Again, in simplified terms, the Stimulus Bill prevents people who file for bankruptcy protection from having to turn over any Federal money they receive for Coronavirus relief to cover their past debts. The payments are intended to provide indispensable relief to those who need it most, and so will not be required to be forfeited in bankruptcy proceedings. See generally The CARES Act, H.R. 748 §1113(b)(1)(A)-(B).
Lastly, the CARES Act is not solely for prospective debtors contemplating filing for bankruptcy protection after the enactment of the CARES Act – it also provides some protection to those currently embroiled in Chapter 13 bankruptcy proceedings prior to this period of unrest. Such debtors – those being debtors who are already subject to a confirmed “Plan” as governed by Sections 1321-1330 of the Bankruptcy Code – may request that their Plan be modified in light of the fact that “the debtor is experiencing or has experienced a material financial hardship due, directly or indirectly, to the coronavirus disease 2019 (COVID-19) pandemic . . .” The CARES Act, H.R. 748 §§1113(b)(1)(C). These requests are subject to approval following notice and a hearing in front of the court. Plans modified under this Stimulus Bill amendment “may not provide for payments over a period that expires more than 7 years after the time that the first payment under the original confirmed plan was due.” Id. Once more, in simplified terms, the Stimulus Bill allows debtors who were in an active Chapter 13 Bankruptcy case prior to the pandemic the ability to request a modification of their payment plans to account for Federal coronavirus relief funds and to extend their payment period up to seven (7) years from the date their first payment was originally due.

LISTED RECORDS |
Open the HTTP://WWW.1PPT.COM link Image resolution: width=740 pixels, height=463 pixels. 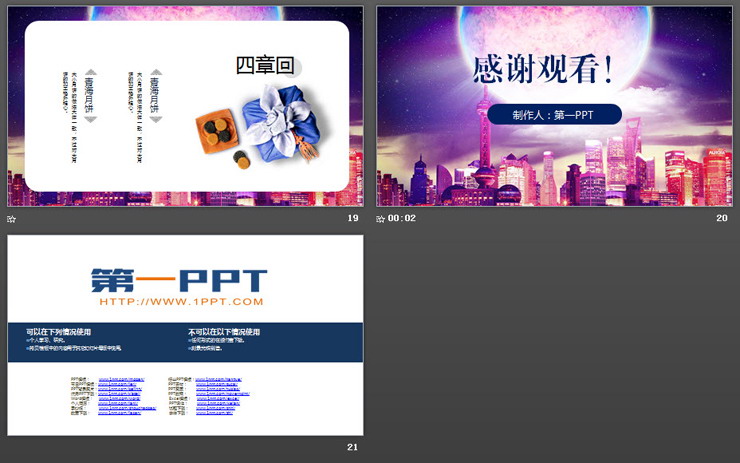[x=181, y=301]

...

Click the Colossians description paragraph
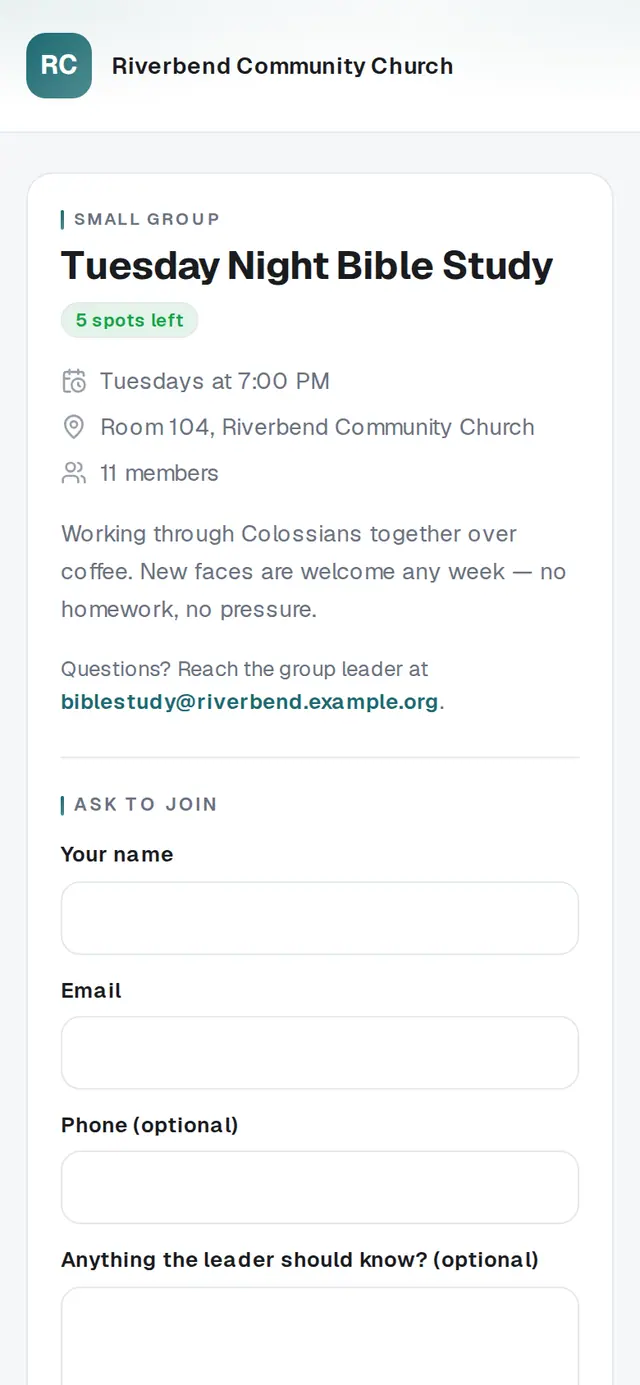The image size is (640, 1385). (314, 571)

TASKS TO PERFORM |
• A. In the CARES Act bankruptcy text, turn the paragraph beginning "Lastly, the CARES Act is not solely" into a bulleted list that keeps its main facts.
• B. Carry the CARES Act bankruptcy text forward from its last sentence.

ANSWERS TO EACH TASK |
• A.
- The CARES Act also protects debtors who were already in Chapter 13 bankruptcy proceedings before the pandemic, not only those filing afterward.
- Debtors subject to a confirmed Plan under Sections 1321-1330 of the Bankruptcy Code may request a Plan modification if they are experiencing or have experienced a material financial hardship due, directly or indirectly, to the COVID-19 pandemic (H.R. 748 §1113(b)(1)(C)).
- Such requests require notice and a hearing before the court, and the court must approve them.
- A modified Plan may not provide for payments over a period that expires more than 7 years after the first payment under the original confirmed plan was due.
- In practice, these debtors can ask to modify their payment plans to account for Federal coronavirus relief funds and extend their payment period up to seven years from the original first-payment due date.

• B.
This article is solely intended to provide a breakdown of the bankruptcy provisions within the Stimulus Bill and should not be interpreted as specific legal advice. As with anything involving significant legal and economic considerations and/or ramifications, we strongly recommend that you consult experienced and dedicated legal and financial professionals before acting.
We at The Strong Firm remain diligent in our efforts to keep a finger on the pulse of the legislation, guidance, and rulings being promulgated daily. We are dedicated to helping our clients, friends, family and community navigate through these uncertain times, and as an element of that, we are committed to following, deciphering, anticipating, and conveying the information necessary for our clients to avail of the relief offered, to restructure, and/or to re-strategize, so that we may all emerge from this tumult as Strong as ever.
 It is important to note that each protective measure discussed herein is subject to a “Sunset” provision, whereby each of these bankruptcy amendments promulgated by the CARES Act are set to expire and revert to the original language on March 26th, 2021 – one (1) year after the enactment of this Stimulus Bill.
 For an excellent primer on these EIDLs, see the two-part blog discussion authored on March 19th and March 24th by Eric R. Thiergood, Sr., shareholder at The Strong Firm P.C. and an experienced provisioner of counsel concerning entity structuring and formation, commercial transactions, mergers and acquisitions, and commercial financing.